There are definitely parallels with this story and what is happening right now in our world, certainly there is an air of uncertainty about the future direction of all Star Trek.

But also in this age where ‘diversity’ is the buzz phrase of the day, it takes head on accusations of gender bias being the decisive factor in female promotion, but also analyses the counter arguments accordingly.

Above all it actually makes us ask ourselves ‘what would we decide?’

That being said, amongst the relative ‘heaviness’ of the storyline there is still a parallel plot filled with exciting peril involving Scotty (Christopher Doohan) and a critically overloading warp core! It's a secondary part to the story with the Enterprise sans Kirk and Spock retrieving the Hood and does allow the engineer a much larger chunk of the episode than he has been granted before. Doohan definitely manages the scenes using that super-accurate new (for episode six) Engineering section. While not on the Hood, Chekov is given more meaty material to work with in the episode and his closing payoff is both a wonderful tribute to the character and explores the "continuing" nature of the show.

These are the ever growing strengths of Star Trek Continues; the stories feel genuine yet still leave room for traditional franchise adventurism.

The supporting cast are as ever, devoted and able, and more important than perhaps some people realize.

Cat Roberts (who was guest host on the sixth episode of our podcast) dutifully served as Lt Elizabeth Palmer and Michelle Specht as Counsellor McKennah, shares a wonderful dialogue with Spock in one key scene.

By having such an active ‘background’ of extras the production always benefits by looking more authentic. The only tragedy with both these two wonderful female actors and with Grant Imahara's Sulu is that they are given very little to work with in comparison to more recent stories. Chuck Huber's McCoy is AWOL right until the very end of Embracing the Wing and his sudden return does make you wonder where he's been for the last 40 minutes.

The Galileo Shuttle features greatly in the first act which will please many and the visual effects of the Enterprise and the Hood are just superb. It may not be ‘Hollywood’ but the SFX team must be very dedicated to create such convincing work.

The real heart of this episode though has to be Clare Kramer as Commander Garrett. Embracing the Wind because it is very much her story as both a woman in a seemingly male dominated environment plus having to overcome personal issues that have blemished her otherwise exemplary career. Having Spock even agree that she is the better candidate adds significant weight to the argument that Garrett is, logically, the best choice for the job.

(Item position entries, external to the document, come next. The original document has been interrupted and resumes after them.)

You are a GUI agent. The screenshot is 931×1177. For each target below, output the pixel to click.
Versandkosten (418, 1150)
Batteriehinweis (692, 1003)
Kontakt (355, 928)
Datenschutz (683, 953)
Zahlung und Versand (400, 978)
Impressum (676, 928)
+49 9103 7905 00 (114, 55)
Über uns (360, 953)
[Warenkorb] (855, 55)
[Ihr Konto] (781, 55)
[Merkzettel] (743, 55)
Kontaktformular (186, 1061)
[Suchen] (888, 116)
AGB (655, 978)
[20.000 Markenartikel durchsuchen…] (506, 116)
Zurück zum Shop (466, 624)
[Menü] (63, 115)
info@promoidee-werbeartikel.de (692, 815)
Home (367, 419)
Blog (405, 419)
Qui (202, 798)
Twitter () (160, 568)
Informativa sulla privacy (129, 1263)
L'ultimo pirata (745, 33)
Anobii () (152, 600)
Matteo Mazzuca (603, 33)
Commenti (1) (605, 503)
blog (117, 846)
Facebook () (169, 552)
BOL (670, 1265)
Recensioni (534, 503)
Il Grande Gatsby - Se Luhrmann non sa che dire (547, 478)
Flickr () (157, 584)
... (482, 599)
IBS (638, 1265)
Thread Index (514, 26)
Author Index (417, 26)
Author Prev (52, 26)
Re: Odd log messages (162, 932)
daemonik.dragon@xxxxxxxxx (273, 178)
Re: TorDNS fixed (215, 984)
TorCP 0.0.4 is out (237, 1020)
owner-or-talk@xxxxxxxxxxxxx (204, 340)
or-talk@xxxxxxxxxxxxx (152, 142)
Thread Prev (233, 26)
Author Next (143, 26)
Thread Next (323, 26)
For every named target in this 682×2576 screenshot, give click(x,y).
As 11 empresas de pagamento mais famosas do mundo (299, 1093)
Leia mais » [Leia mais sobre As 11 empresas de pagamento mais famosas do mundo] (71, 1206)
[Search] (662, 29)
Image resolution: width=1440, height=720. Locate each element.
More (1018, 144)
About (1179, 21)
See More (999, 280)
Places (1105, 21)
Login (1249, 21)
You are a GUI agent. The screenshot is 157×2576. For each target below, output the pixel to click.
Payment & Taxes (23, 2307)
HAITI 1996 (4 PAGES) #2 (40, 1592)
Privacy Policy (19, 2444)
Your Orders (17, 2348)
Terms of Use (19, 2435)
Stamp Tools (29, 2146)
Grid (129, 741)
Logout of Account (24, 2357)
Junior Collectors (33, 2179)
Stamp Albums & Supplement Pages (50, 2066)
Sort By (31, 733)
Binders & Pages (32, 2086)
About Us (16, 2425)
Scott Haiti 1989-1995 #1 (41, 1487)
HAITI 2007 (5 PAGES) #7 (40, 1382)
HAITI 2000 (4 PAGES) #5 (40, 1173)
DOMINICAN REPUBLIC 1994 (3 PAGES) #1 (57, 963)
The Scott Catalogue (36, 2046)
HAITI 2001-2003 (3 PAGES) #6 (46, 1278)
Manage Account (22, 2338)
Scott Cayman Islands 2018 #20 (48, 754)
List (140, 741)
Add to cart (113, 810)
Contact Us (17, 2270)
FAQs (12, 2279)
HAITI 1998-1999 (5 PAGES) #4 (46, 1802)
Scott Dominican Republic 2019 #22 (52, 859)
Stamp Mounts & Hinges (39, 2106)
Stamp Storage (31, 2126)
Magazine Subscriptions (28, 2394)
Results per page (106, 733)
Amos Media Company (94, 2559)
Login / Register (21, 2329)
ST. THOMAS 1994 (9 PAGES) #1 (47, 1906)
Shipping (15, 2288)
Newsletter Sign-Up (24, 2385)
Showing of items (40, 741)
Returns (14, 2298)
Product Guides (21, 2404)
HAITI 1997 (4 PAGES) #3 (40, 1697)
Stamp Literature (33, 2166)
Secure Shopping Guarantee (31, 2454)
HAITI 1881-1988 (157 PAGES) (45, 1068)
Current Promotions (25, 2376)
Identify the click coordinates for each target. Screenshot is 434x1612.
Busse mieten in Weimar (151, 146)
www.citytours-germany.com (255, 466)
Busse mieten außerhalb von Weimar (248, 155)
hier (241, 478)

Kramer gets a lot of the substance within Continues has always challenged preconceptions and controversial subjects much as The Original Series was intended to do under the guidance of Gene Roddenberry. Gender equality exists right now in our time and the focus here will remind you of its presence not only now but also within that fictional world of The Original Series. Just remember how many yeomen Kirk went through in the first couple of seasons or how many strong female characters were in senior Starfleet positions  and you'll see just how close to the bone the discussion Mignogna and Kerwin raise actually is. It may well be one of the best social commentaries on Star Trek we've ever had.

Kramer is utterly believable and her scenes with Todd Haberkorn (Spock), Mignogna and Grat especially are the best of the episode. It's tightly shot and the courtroom environment really helps to focus that section of the story. Balancing against the salvage operation means the episode retains a good pace and keeps your interest all the way; 43 minutes just flash by.

The closing dialogue of the episode is filled with hope and drive (and the mention of the possibility that one day a woman - and a Garrett - may captain a ship named Enterprise?) 

I hope that Star Trek Continues indeed, continues on and completes the episodes it plans to make.

Whatever happens in the future the entire cast and crew can be very proud of what they have created in what on the surface appears a very straight forward episode but in fact has a much deeper story to tell.